* **Try it**:
Each line in the entries below that holds the string "browser" is to be listed.

───── Records for this task

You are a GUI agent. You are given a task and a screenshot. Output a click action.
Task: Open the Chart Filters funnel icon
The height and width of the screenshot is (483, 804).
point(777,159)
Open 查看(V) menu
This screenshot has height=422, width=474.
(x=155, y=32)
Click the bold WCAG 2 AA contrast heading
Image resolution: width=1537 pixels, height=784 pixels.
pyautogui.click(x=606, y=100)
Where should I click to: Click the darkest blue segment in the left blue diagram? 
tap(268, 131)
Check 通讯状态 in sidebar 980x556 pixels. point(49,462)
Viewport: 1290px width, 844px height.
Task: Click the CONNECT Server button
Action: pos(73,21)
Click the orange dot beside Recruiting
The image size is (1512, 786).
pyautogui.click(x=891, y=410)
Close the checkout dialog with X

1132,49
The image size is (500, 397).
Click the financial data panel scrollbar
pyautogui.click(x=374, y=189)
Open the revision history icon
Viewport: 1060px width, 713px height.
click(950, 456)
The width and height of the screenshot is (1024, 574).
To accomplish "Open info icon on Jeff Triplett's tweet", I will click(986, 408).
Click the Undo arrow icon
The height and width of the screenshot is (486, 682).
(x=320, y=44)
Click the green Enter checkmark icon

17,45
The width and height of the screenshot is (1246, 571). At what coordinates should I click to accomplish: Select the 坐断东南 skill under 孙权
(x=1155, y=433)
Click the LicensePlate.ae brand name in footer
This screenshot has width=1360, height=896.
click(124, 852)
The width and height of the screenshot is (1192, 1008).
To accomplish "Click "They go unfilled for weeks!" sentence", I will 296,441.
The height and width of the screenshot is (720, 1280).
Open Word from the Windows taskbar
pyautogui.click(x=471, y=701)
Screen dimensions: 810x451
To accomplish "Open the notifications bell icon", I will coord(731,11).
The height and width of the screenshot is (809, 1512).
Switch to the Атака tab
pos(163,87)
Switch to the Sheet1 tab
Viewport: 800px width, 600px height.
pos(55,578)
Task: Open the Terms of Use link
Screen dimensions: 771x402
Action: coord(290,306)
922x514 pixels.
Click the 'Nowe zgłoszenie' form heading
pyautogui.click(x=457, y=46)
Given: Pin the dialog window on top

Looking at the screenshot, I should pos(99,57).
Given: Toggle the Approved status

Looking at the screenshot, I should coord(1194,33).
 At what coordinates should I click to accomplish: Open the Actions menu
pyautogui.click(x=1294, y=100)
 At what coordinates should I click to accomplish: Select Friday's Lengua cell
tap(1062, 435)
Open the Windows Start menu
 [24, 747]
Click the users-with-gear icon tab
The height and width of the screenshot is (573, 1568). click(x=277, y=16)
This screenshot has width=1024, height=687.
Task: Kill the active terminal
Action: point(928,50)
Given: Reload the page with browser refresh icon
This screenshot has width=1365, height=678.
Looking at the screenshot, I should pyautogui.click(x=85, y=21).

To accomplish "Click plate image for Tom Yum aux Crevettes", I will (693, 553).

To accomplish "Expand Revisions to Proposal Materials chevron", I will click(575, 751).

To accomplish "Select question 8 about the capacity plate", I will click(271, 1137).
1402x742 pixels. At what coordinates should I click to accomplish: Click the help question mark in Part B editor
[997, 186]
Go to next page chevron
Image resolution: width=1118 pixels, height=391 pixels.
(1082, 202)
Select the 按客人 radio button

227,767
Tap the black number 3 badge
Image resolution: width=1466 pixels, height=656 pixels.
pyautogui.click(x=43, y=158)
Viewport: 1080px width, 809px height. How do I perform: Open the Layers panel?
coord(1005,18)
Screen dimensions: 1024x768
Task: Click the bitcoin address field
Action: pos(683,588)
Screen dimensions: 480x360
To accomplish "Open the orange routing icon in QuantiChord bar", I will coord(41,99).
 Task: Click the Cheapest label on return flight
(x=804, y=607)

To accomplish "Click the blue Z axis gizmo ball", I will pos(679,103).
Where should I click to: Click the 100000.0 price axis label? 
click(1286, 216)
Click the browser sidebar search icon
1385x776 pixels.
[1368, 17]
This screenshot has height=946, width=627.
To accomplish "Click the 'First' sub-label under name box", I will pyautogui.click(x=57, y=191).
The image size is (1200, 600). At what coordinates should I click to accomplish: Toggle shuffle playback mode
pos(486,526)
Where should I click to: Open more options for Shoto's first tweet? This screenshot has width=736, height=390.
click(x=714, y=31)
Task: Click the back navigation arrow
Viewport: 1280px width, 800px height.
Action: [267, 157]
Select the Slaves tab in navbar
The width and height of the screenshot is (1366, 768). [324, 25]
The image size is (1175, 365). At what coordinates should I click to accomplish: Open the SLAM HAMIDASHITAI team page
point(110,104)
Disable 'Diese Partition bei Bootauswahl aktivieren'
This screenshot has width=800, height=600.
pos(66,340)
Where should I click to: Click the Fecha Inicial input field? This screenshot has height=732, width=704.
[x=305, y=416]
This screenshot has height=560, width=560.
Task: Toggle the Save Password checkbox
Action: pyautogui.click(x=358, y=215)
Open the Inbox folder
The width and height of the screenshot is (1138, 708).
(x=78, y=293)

──────────

* **Completed task**:
Given: Reload the page with browser refresh icon
Click the browser sidebar search icon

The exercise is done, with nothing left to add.